In a house many miles from Providence, a man packed a bag with only the essentials. His hands shook as he tried to close the bag. His fingernails needed trimming. He cursed them soundly and went out to the hallway and from there to the bathroom. He grabbed a pair of clippers clumsily and his fingers shook as he clipped off the ragged edges of his nails. They hit the sink basin like rain.

He raised his face to the mirror. His mouth was hooked with pain and continual exhaustion. There was a pale tinge under the man's skin. He was sick. Now more pain bit through his stomach. An acidic taste sprung to his tongue, and then a metallic one as he bit his tongue against the pain continuing to gnaw its way through to his back.

It's meant to be, he thought, gritting his teeth painfully. This…is a sign.

He looked down at his fingers. They'd been clever fingers, delicate and deft. Now though they were getting clubbed. Worse, the fingernails were growing again. He snarled a curse, clipped them again then pulled the medicine cabinet open so fast that it broke off its cheap hinges. He dropped it to the floor, cautioned himself but grabbed the brown medicine bottle of pills. He gulped one of them down, clipped the fingernails as they started to grow again, he shuddered as they finally stopped their vile trickery.

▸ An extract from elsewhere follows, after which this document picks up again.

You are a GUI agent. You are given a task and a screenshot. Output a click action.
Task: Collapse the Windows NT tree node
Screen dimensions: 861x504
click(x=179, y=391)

"What will I become?" He hissed to his reflection. How long before the man in me gives way to the monster?

He had a chance for answers now. Dissect the boy, get the answers. The cure. He'd seen the boy in action less than a week ago. He'd hidden beside the window as soon as it had got too much, watching the boy beat the EVO on the road outside.

Now he grabbed the bag and ran from the house, slamming the door shut. The careful man in him would have doublechecked that the door was definitely shut, but that was drowned out by the need to be a man again, not a monster. Well, not an EVO.

He got into his car, started it up and backed out onto the road, the suspension jolting over the cracks that were still in the road.